News & Politics

What Virginia’s New School Guidelines Could Mean for Trans Youth

People can submit their opinions during a 30-day public comment period that opens later this month.

Virginia’s trans youth could be navigating reinstated public-school restrictions regarding their gender identity next month after Gov. Glenn Youngkin released new “model policies” on Friday. 

The new guidelines—which school districts are set to adopt in some form next month—largely roll back on gender-affirming changes made by former Gov. Ralph Northam, which were just put in place last year.

Critics of Youngkin’s new guidelines say they will open trans students—of which there are an estimated 6,200 in Virginia—to more bullying and higher rates of depression. On the other side, supporters say the changes preserve “parental rights.”

For now, here’s what’s in the new policy and how it could affect trans youth:

They may have to use school facilities, such as bathrooms and locker rooms, that match the sex they were assigned at birth. 

On page 18, the new guidelines state that “students shall use bathrooms that correspond to his or her sex except to the extent that federal law otherwise requires.”

However, that caveat at the end—”except to the extent that federal law otherwise requires”—could muddy Youngkin’s ability to enforce this rule. As The Washington Post points out: Given that a 2020 federal appeals court found a Virginia school board guilty of violating the 14th Amendment when it blocked a transgender student from using the bathroom of his gender identity, the new rule could face similar litigation.

Additionally, while the new model does restrict trans public-school students to bathrooms aligning with their biological sex, it also stipulates that single-user bathrooms and facilities “be made available in accessible areas and provided with appropriate signage, indicating accessibility for all students.”

They could be restricted to programs and extracurricular activities that match the sex they were assigned at birth.

On page 17, the new guidelines state that when it comes to “any school program, event, or activity, including extracurricular activities that are separated by sex, the appropriate participation of students shall be determined by sex.”
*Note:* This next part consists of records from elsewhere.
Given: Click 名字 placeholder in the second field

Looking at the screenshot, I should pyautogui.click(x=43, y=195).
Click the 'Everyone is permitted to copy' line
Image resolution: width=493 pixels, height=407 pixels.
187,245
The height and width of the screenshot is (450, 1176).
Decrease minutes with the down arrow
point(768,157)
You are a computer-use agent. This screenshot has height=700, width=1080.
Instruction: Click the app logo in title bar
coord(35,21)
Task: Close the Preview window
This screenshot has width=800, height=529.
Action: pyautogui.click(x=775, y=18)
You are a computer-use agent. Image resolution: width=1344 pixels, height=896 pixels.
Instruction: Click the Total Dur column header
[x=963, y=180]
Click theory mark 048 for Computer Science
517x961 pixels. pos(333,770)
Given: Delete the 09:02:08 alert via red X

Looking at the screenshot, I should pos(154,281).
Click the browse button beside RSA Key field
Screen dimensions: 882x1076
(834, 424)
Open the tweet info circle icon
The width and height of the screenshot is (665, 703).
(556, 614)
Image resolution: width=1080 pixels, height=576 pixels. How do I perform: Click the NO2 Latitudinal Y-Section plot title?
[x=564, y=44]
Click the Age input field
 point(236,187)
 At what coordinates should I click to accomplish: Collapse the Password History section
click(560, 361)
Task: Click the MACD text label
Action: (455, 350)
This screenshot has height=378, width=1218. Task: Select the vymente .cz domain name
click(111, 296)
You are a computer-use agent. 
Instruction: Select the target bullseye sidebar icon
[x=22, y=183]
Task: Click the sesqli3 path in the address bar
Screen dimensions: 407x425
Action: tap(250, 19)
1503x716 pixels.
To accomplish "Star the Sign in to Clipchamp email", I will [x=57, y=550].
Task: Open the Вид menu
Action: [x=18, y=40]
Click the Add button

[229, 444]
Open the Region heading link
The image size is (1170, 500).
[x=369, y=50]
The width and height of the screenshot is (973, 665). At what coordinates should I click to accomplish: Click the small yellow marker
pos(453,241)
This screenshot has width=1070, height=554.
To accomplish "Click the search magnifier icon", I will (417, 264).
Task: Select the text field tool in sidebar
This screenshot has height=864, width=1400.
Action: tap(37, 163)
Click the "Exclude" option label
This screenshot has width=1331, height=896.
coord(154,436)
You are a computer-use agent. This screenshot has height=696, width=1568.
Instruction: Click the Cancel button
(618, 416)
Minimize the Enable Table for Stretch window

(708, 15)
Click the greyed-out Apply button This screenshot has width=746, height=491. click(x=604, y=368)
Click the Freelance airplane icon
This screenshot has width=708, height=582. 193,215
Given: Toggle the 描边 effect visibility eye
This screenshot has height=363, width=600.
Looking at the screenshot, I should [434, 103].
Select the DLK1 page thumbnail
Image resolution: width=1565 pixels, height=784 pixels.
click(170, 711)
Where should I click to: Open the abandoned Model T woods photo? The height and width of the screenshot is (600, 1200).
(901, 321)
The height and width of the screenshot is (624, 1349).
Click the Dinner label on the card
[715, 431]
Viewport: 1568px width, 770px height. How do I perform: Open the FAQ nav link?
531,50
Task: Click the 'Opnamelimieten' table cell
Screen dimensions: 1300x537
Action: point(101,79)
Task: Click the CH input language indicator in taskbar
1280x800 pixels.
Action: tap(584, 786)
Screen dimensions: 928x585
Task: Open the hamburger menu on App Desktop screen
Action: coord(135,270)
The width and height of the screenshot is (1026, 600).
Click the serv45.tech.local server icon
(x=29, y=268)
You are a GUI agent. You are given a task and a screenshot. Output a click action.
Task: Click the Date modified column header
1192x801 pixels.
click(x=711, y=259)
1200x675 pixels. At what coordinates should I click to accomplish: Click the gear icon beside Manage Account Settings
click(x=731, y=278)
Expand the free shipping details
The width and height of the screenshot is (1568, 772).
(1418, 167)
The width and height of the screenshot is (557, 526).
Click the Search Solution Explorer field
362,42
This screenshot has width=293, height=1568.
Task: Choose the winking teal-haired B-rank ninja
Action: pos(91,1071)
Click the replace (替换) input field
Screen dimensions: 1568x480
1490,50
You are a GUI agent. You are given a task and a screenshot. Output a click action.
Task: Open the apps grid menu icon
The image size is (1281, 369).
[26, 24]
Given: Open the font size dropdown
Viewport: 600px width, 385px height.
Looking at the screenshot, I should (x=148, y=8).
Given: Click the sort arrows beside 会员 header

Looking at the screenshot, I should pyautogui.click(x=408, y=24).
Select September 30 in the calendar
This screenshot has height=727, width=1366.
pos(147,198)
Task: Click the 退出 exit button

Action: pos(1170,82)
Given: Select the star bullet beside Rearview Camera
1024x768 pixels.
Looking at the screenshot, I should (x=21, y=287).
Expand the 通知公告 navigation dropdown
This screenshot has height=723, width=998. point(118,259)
According to the guidelines, this includes athletic programs. But again, it comes with the legal caveat: “to the extent required by federal law.”

They will need written parental consent to be called their preferred names and pronouns.

According to page 16 of the new guidelines, teachers and other public-school personnel must call students by the name and/or nicknames written on their official documents and records. Likewise, school personnel must use the pronouns corresponding with the sex on a student’s official record.

There’s one exception: Personnel can call the student by their preferred name if they have written consent from their parents instructing the school to do so. (This applies only to students who are minors, and not over the age of 18.) But even then, according to the updated guidelines state, teachers would not be required to follow the parents’ instructions, if they feel it violates their right to free speech.

It will be harder to change their gender on official documents.

According to page 16 of the guidelines, the sex listed on a student’s official documents can only be changed if a parent of a minor submits “a legal document, such as a birth certificate, state- or federal-issued identification, passport, or court order substantiating the student or former student’s change of legal name or sex.”

The parents of minors can deny them gender counseling, if they choose to do so.

While the guidelines state on page 15 that “each school shall make reasonably available, with available resources, guidance and counseling services to all students,” it adds that “parents must be informed and given an opportunity to object before counseling services pertaining to gender are given.”

The new changes likely won’t come without legal challenge. Democratic Del. Danica Roem has already argued the new guidelines violate the Virginia Human Rights Act, tweeting, “If you want a debate, then we’ll see you at a microphone. If you want to break the law, then we’ll see you in court.”

Before the guidelines go into effect next month, people can submit public comment during a 30-day window that opens later this month and closes on October 26.